Unsere Unternehmen brauchen eine gewisse Größe wegen ihrer Anlagen, Maschinen und Produktionszahlen, die es zu erhalten gilt. Um unsere Ziele zu erreichen, müssen wir eine bestimmte Auslastung haben. Es wird aber noch ca. drei bis vier Jahre dauern, bis die Wirtschaft wieder das Niveau von vor der Finanz- und Wirtschaftskrise erreicht hat. Wir brauchen Marktnähe, Innovationen, modernes Design für unsere Produkte und die Motivation der Arbeitnehmer. Angesichts dieser Entwicklung sind wir aufgefordert, dem Sozialaufwand von Bund, Ländern und Gemeinden größtes Augenmerk zu schenken.
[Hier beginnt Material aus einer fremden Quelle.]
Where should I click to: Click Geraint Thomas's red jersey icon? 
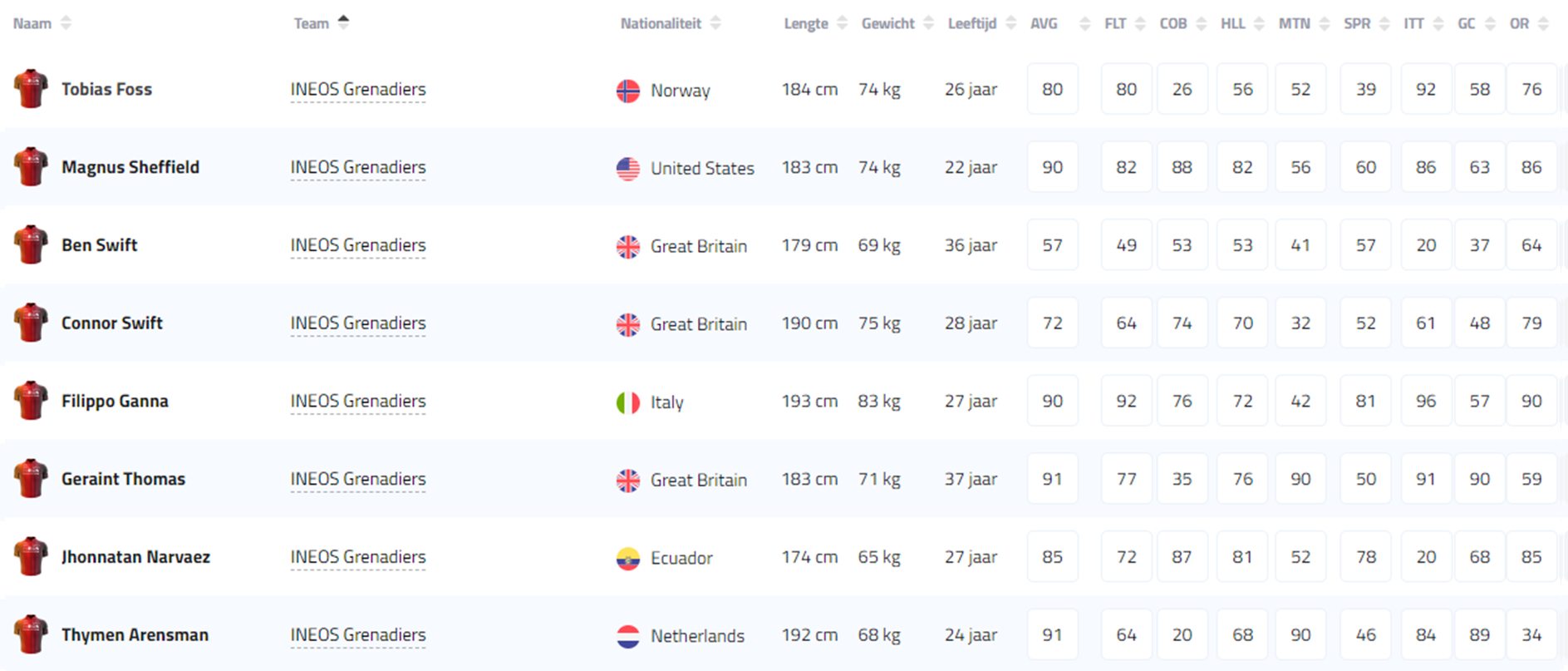pos(31,479)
Es geht nicht nur darum, weitere Kostensteigerungen zu vermeiden, sondern auch überschießende Sozialleistungen aus den Budgets der Gebietskörperschaften zu entfernen und diesen mehr Spielraum für investive Maßnahmen zu geben. Schiene, Straße, Energieversorgung, Telekommunikation und öffentliche Wohlfahrt müssen weiterentwickelt werden. Ihre Performance bestimmt Österreichs Zukunft. Nur bei einem investitionsfreundlichen Klima können wir unsere Positionen im internationalen Wettbewerb verteidigen und ausbauen.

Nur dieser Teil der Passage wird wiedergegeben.